Ann Hood is the author of nine novels, including Somewhere off the Coast of Maine, The Knitting Circle, and most recently, The Red Thread. She has also written two memoirs, Do Not Go Gentle: My Search for Miracles, and Comfort: A Journey Through Grief, which was a New York Times Editors' Choice and one of Entertainment Weekly's Top Ten Nonfiction Books of 2008. Her essays and short stories have appeared in The New York Times; Paris Review; The Washington Post; O; Glimmertrain; and Tin House. She is also the author of The Treasure Chest, a forthcoming eight-book series for children featuring 12-year-old twins, Felix and Maisie, who travel in time to meet iconic American figures from centuries past. The winner of two Pushcart Prizes, the Paul Bowles Prize for Short Fiction, and a Best American Spiritual Writing Award, she lives in Providence, Rhode Island.

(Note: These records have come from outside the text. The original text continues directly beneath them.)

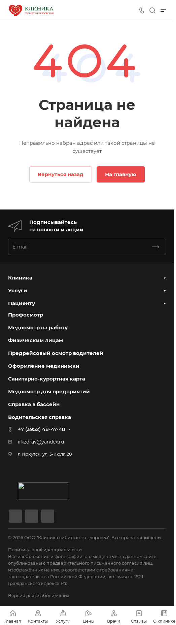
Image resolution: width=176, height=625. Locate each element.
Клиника (20, 277)
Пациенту (21, 303)
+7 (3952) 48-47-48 (41, 429)
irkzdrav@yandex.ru (41, 442)
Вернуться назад (60, 174)
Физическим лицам (35, 340)
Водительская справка (39, 417)
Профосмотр (25, 314)
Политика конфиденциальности (45, 549)
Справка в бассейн (34, 404)
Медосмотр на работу (38, 327)
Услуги (17, 290)
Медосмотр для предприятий (49, 391)
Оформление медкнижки (43, 366)
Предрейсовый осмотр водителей (55, 353)
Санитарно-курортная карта (46, 378)
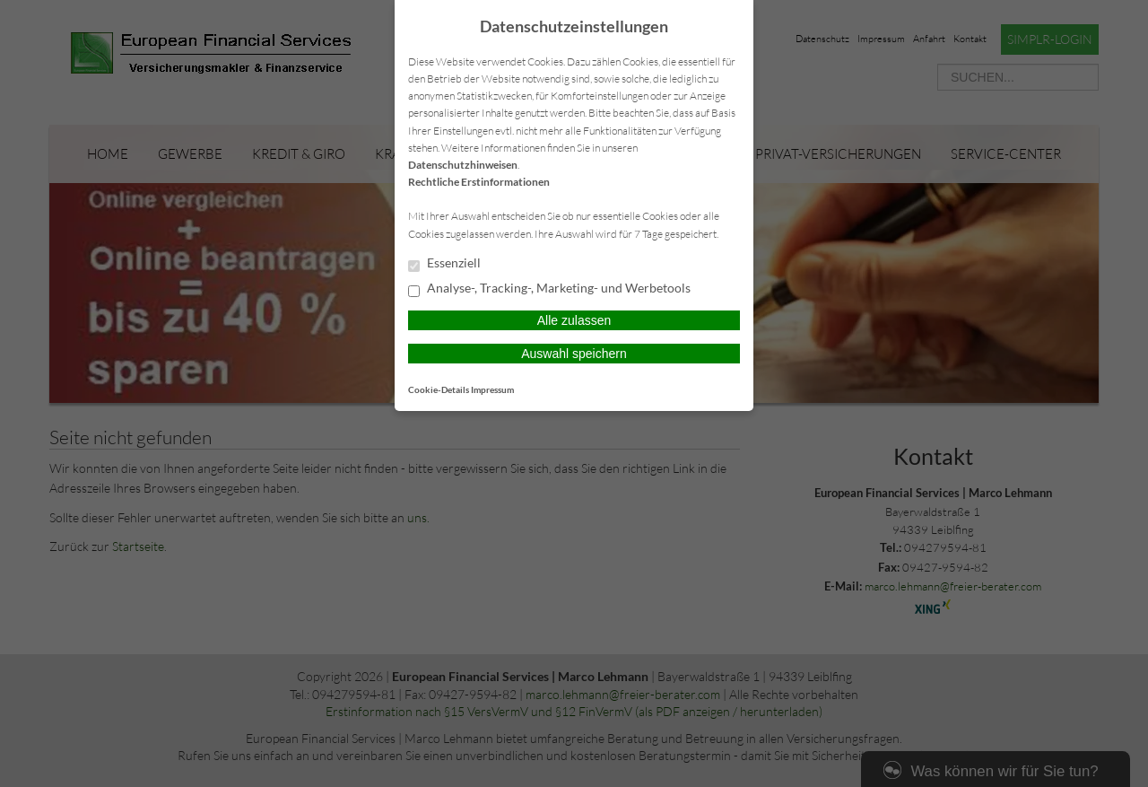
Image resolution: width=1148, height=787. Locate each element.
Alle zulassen (574, 320)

The Knitting Circle will soon be an HBO movie starring Katherine Heigl.
Andre Dubus III is the author of five books: The Cage Keeper and Other Stories, Bluesman, and The New York Times bestsellers, House of Sand and Fog, The Garden of Last Days, and his memoir, Townie, a #4 New York Times bestseller and a New York Times "Editors' Choice". It is named on many "Top Non-fiction Books of 2011" lists, including The New York Times, Publishers Weekly, The Library journal, Kirkus Reviews, and Esquire magazine. His work has been included in The Best American Essays of 1994 and The Best Spiritual Writing of 1999. He has been awarded a Guggenheim Fellowship, The National Magazine Award for fiction, The Pushcart Prize, and was a Finalist for the National Book Award, the Rome Prize Fellowship from the American Academy of Arts and Letters, and is a 2012 recipient of an Arts and Letters Award in Literature from the American Academy of Arts and Letters.

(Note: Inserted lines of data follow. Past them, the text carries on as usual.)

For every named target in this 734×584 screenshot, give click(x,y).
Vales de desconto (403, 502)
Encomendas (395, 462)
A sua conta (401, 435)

Laura Lippman was a reporter for 20 years, including twelve years at The Baltimore Sun. Her Tess Monaghan books (By A Spider's Thread; The Last Place; The Sugar House; Baltimore Blues; Charm City; Butchers Hill; No Good Deeds; and In Big Trouble) have won every major mystery prize including the Edgar, Shamus, Agatha, Anthony, and Nero Wolfe awards, and her novel, In a Strange City, was named a New York Times Notable Book of the Year. She is also the author of five previous stand-alone novels: To the Power of Three; Every Secret Thing; What the Dead Know (also the winner of the Quill Award for Best Mystery); Life Sentences; and I'd Know You Anywhere—the last three were also New York Times bestsellers. In 2008 Ms. Lippman's award-winning short stories were anthologized for the first time in one volume, along with an original novella, Hardly Knew Her. Fall 2008 also marked Ms. Lippman's serialization in The New York Times Magazine with The Girl in the Green Raincoat—a continuation of her P.I. character Tess Monaghan. Her most recent stand-alone novel, And When She Was Good, was published in August 2012. A recipient of the first Mayor's Prize for Literary Excellence and the 2003 Maryland Author Award, she and her husband, David Simon, divide their time between Baltimore and New Orleans.